Fate Space Toolkit
The Space Map
The Space Map
One of the pleasures of a space adventure game is getting to decide where to go, to pull up stakes and head off to the far reaches of the galaxy if you want. Until someone takes the time and effort to figure out what’s at a given location, though, it literally doesn’t exist! That said, limiting the characters takes away from the feeling that “you can go anywhere,” which is one strong appeal of roleplaying.
So it’s useful to draw up a space map to allow players to visualize the destinations available to them and the relationships among those places in distance and position. It’s hard to overstate the richness of a map in displaying these relationships. We’ll discuss three ways of doing this: a node map, a zone map, or an open map.
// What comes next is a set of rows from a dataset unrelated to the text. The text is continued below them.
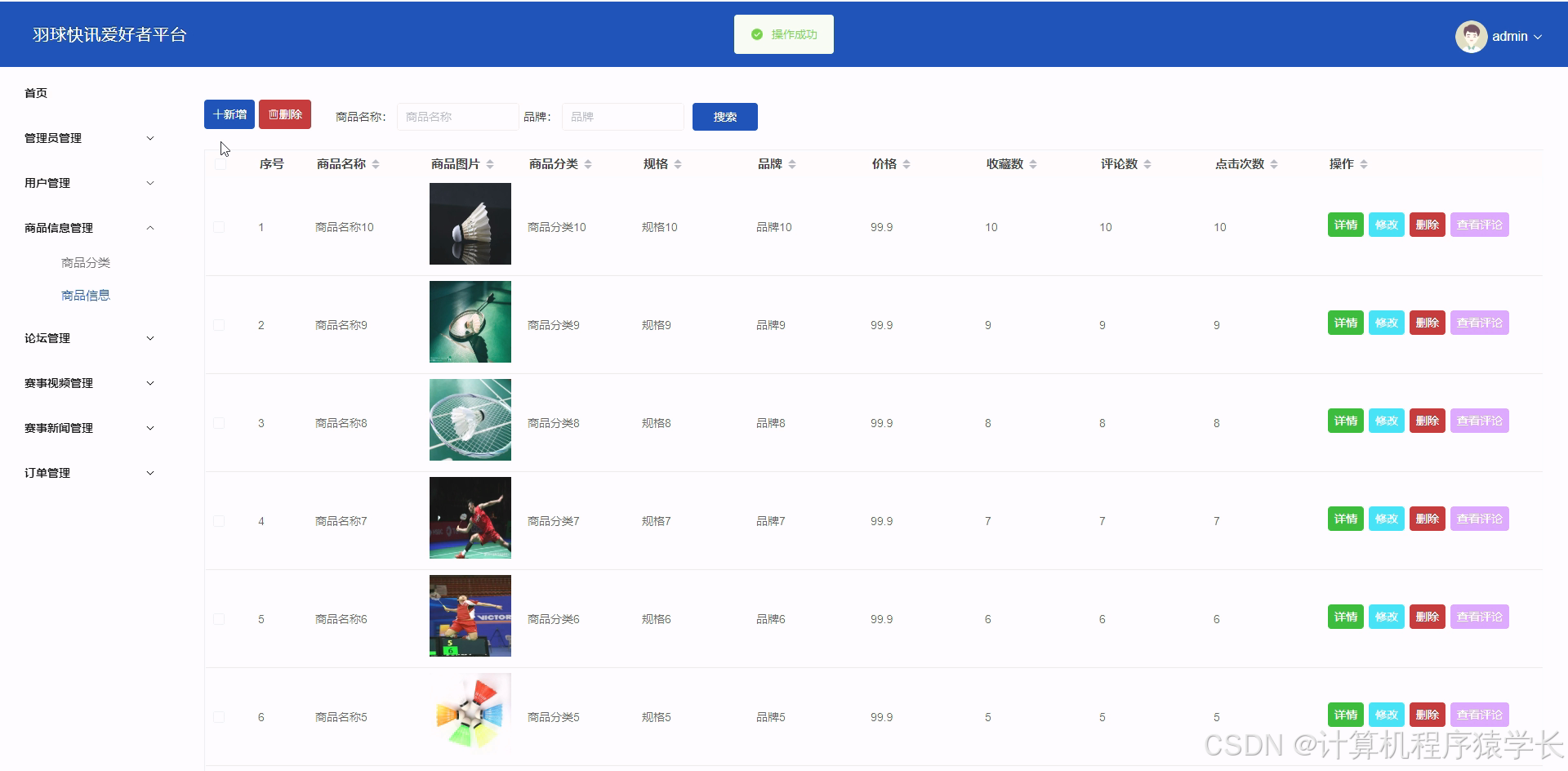Open the 首页 menu item
Image resolution: width=1568 pixels, height=771 pixels.
point(36,92)

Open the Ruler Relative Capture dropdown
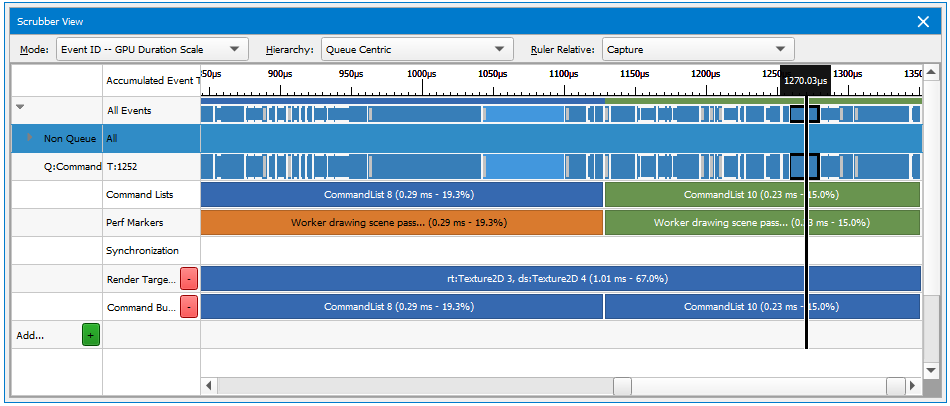point(698,49)
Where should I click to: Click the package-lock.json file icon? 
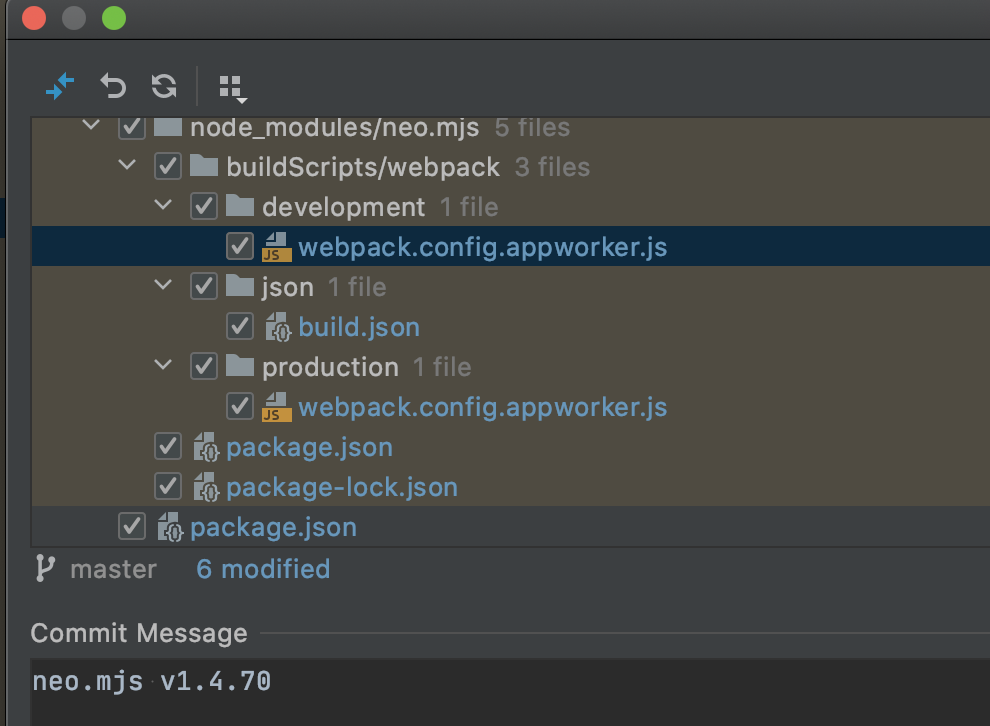pyautogui.click(x=206, y=487)
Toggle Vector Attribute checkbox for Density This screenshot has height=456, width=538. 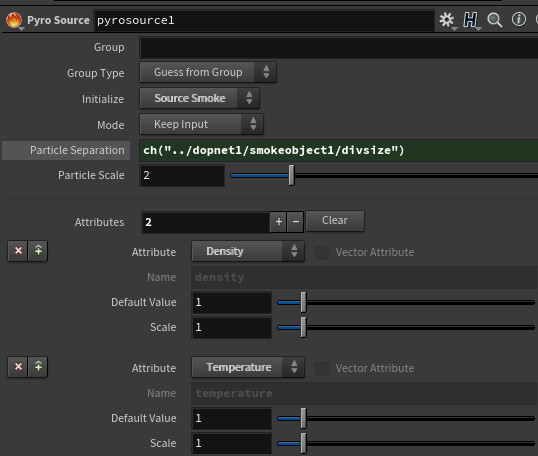[x=322, y=252]
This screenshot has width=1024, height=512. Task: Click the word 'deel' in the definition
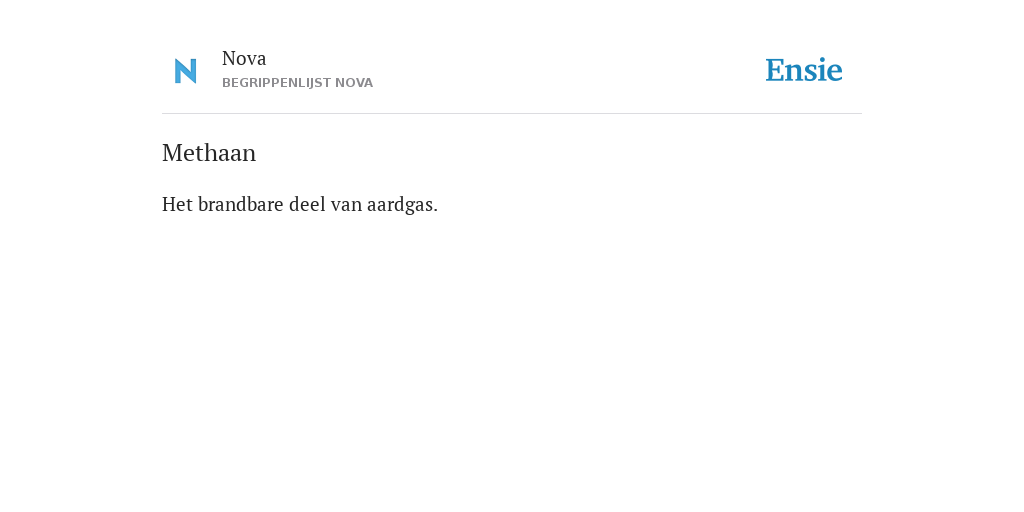click(307, 204)
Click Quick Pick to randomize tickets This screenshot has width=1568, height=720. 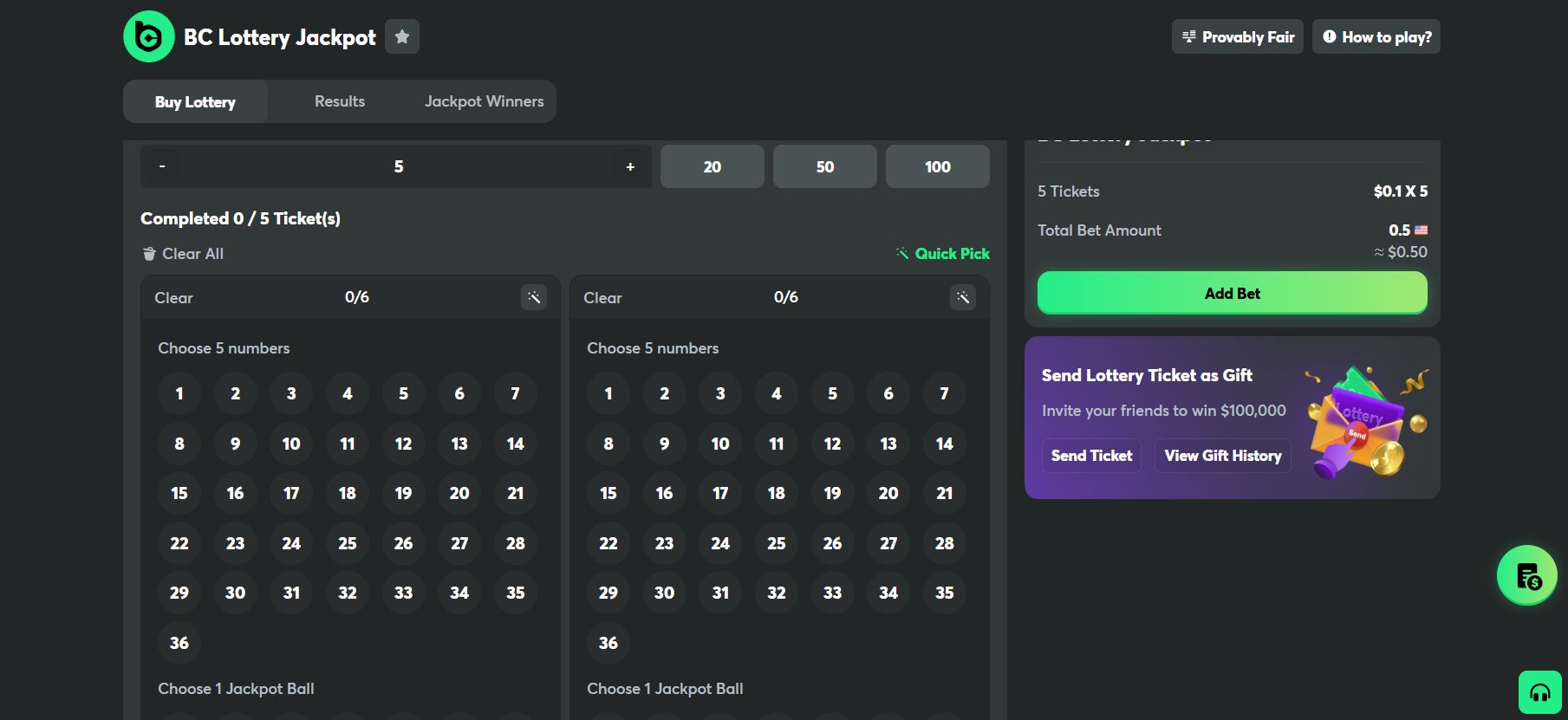click(x=942, y=254)
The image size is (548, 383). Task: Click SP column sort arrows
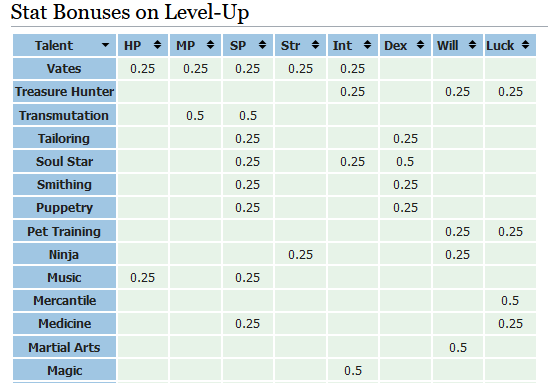[262, 45]
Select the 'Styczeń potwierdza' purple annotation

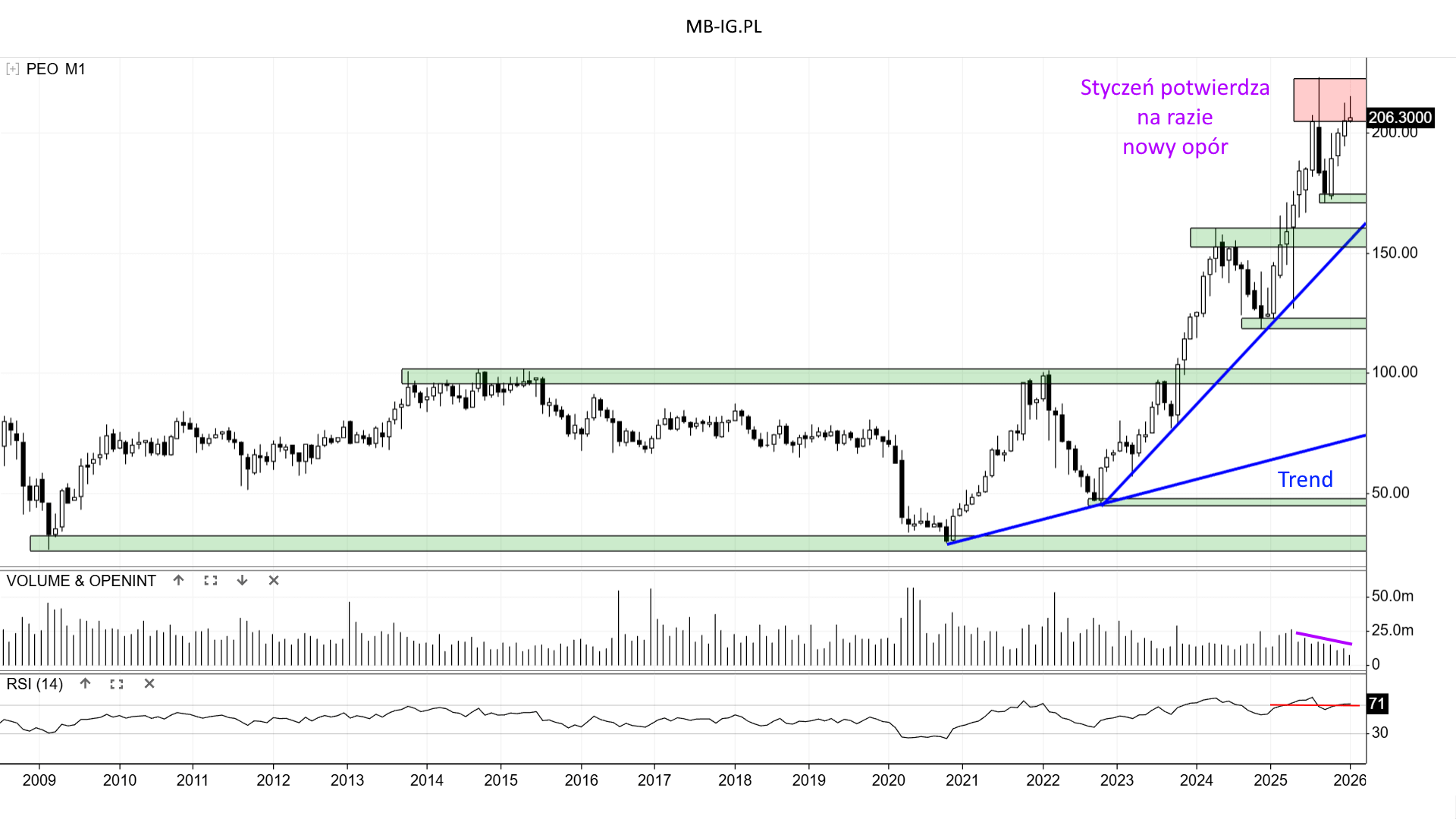tap(1175, 88)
A node map shows the pieces of the setting as points connected by paths. Given an appropriate mode of transportation, characters can travel from their current node to any other node linked to it by a path. You can presume that all paths require the same time or effort to travel, or you can give each path a length that determines its travel time or effort. This space map is perfect for star systems connected by wormholes or hyperspace jump lines, but it can also be used for maps of normal space, with lines connecting those systems that are in range of each other for the typical starships of the setting. Systems that are not connected are presumed to be sufficiently distant in normal space that the typical starship can’t reach from one to the other due to lack of fuel capacity, power reserves, or other measure of endurance.
A node map can also represent interplanetary space, such as in Mass Drivers, a gritty near-future setting focused on the Asteroid Belt. In Mass Drivers, each node of its space map represents the current orbital location of one or more constantly moving asteroids. When a spaceship’s crew plots a course to another asteroid or other destination, the GM indicates the destination’s current location by pointing to the node it occupies. Each path represents a distance of about 100,000 kilometers.
A zone map breaks the setting into zones, regions, or areas, and assumes that movement within a zone is more-or-less trivial but that movement between zones requires some effort. For example, the map from Pax Galactica divides a galaxy-wide space empire into zones. A zone map is topologically equivalent to a node map, but while a node map gives the feeling of leaving one location and traveling to another across an intervening distance, the zone map gives the feeling of occupying a particular volume of space and crossing a border into a different one—for example, “We’ve entered the Neutral Zone!”
You can flesh out the zones—or the nodes on the node map, for that matter—by adding aspects. For example, in the galaxy zone map for Pax Galactica, the Galactic Core is densely packed with Mostly Planetless stars surrounding a Massive Black Hole and thus Bathed in Deadly Radiation, while the Outer Margins and the two Rifts are Thinly Populated with Stars, although only the Outer Margins are a Lawless Frontier. The other zones are all Civilized Space.
Ultimately, the difference between the zone and node maps is cosmetic. They work in essentially the same way, by indicating which locations are functionally adjacent. For locations that are not adjacent, any path between them requires transit across intermediate locations. Of course, with a zone map the route between any given pair of zones may not be limited to their common boundaries; in other words, a hyperspace path may in fact connect a world in the Sagittarius Arm with one in the Outer Margins, for example, allowing passage to and fro without passing through the intervening zones.
An open map, unlike the other space maps, places no hard restrictions on movement. This map is simply a graphic representation of a volume of space without any superimposed movement grid. Given an appropriate mode of transportation, characters can travel to anywhere on the map, calculating their travel time based on real-world considerations and the fictional capabilities of their vehicles. Both Millennials and The Gods Know Future Things use open maps.
If you want to play a game with very high plausibility, you can easily find astronomical data online that can be useful in creating bespoke three-dimensional star maps. The map of near space in The Gods Know Future Things uses real-world astronomical data, but compresses them into two dimensions, so the distances among stars are more distorted the further one gets from Sol.